Both of these companies sit in advantageous positions, with great teams and a string of successes that create a virtuous cycle for future growth.
What attracted you to these opportunities?
They had the features we look for in terms of a great team, sustainable market need and long-run scalability.
Some other recent examples include our investment in Dutchie, a platform allowing consumers to purchase cannabis products from dispensaries for pickup or delivery. The business model is akin to Grubhub in that Dutchie is an aggregator rather than a logistics provider. Its technology bridges buyers and sellers, creating a compelling value proposition. We also are big fans of Ross Lipson, the (Dutchie) CEO, who has demonstrated his ability to grow and scale businesses in the online food space previously.
What are some of your key investment criteria?
The first thing we look for is the team. Beyond just dedication and passion, we look for founders who are taking their expertise from other industries and bringing it into the cannabis space. We partner with people who were the best at whatever they did—inventory management, payments, online ordering—and are now going to leverage that expertise in the cannabis space.
We also look for businesses with staying power. There are a lot of ways to make a quick buck in the industry by solving immediate but temporary problems. That’s not the business we’re in. We look at companies that will still be serving a vital need for the industry in 10 years. Metrc is a great example of a portfolio company that we see occupying a foundational position in the industry over the long term.

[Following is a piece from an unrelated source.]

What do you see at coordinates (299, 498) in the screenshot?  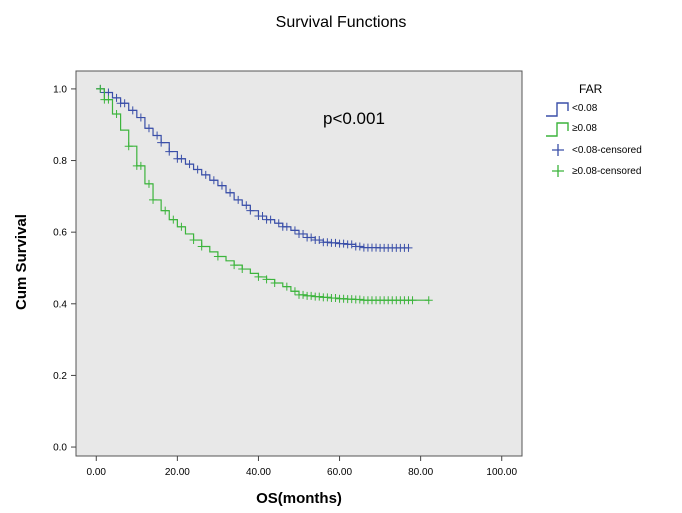 I see `x-axis-label: OS(months)` at bounding box center [299, 498].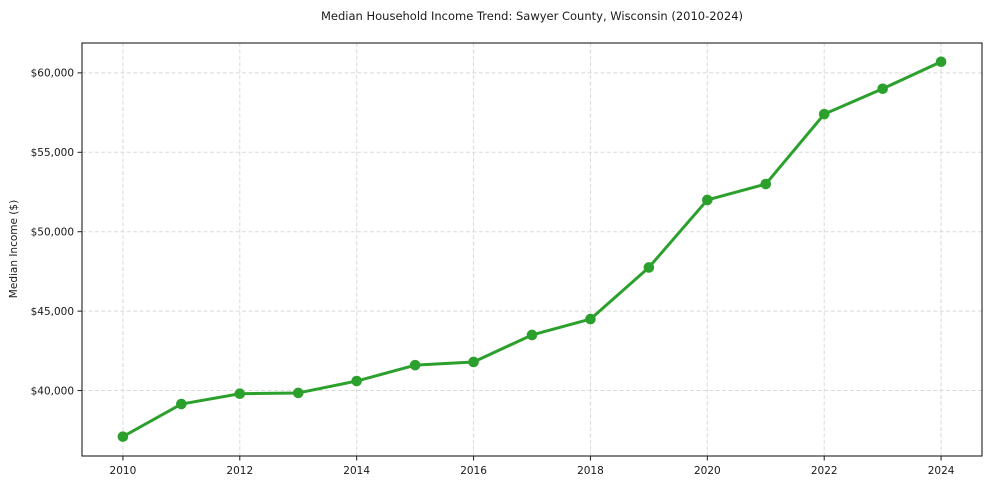 The image size is (989, 490). What do you see at coordinates (941, 62) in the screenshot?
I see `data-point-2024` at bounding box center [941, 62].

We also look for businesses with scalable growth potential. This leads us to shy away from capital-intensive businesses like cultivation, but rather focus on technology platforms and similarly scalable business models.
How did you connect with Snoop, and which portfolio companies is he most involved in?

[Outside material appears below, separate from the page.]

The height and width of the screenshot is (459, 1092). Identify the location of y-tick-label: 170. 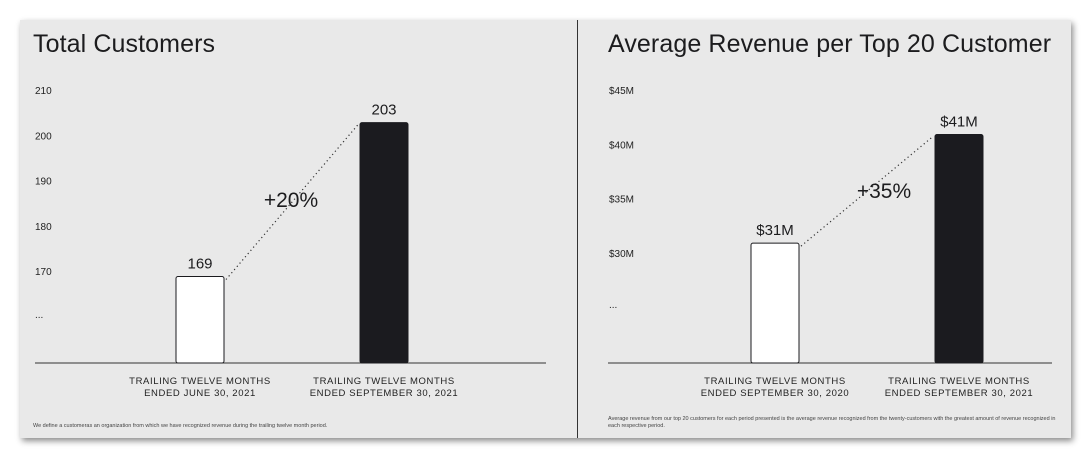
(44, 272).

I’ve been involved in the entertainment industry since college, doing digital media consulting, so that has been a long-term relationship that has continued through my time in Asia and back to the States. These days, Snoop is probably most involved in our portfolio company Merry Jane, the digital media business that he helped found, which benefits from his expertise as a content creator.
What’s your top tip for best judging the credibility of valuations?
Working with early stage businesses, it’s often difficult to arrive at accurate valuations because forecasts can be so variable. Most businesses in cannabis have parallels in more traditional industries, so we look to those as a comparative proxy to help benchmark valuations. We also try to develop an internal thesis around what the true possibility for the business is and look to any historical performance to substantiate the company’s traction. This is another place where we invest in the management team; if we feel like we can trust the forecast based on the team’s experience, it makes the valuation exercise a lot easier.
What products or sector are you most excited about?
We still think there is a lot of work to be done on the compliance front. This industry will continue to be highly regulated and complex as more states and international jurisdictions come online. The ability to manage that through technology is still a space we feel deserves more investment. We also see consumer brands as being an interesting segment. As the industry and consumer expectations begin to mature, brands will take on a larger role, with category winners able to ride industrywide growth.
This interview has been edited for length and clarity.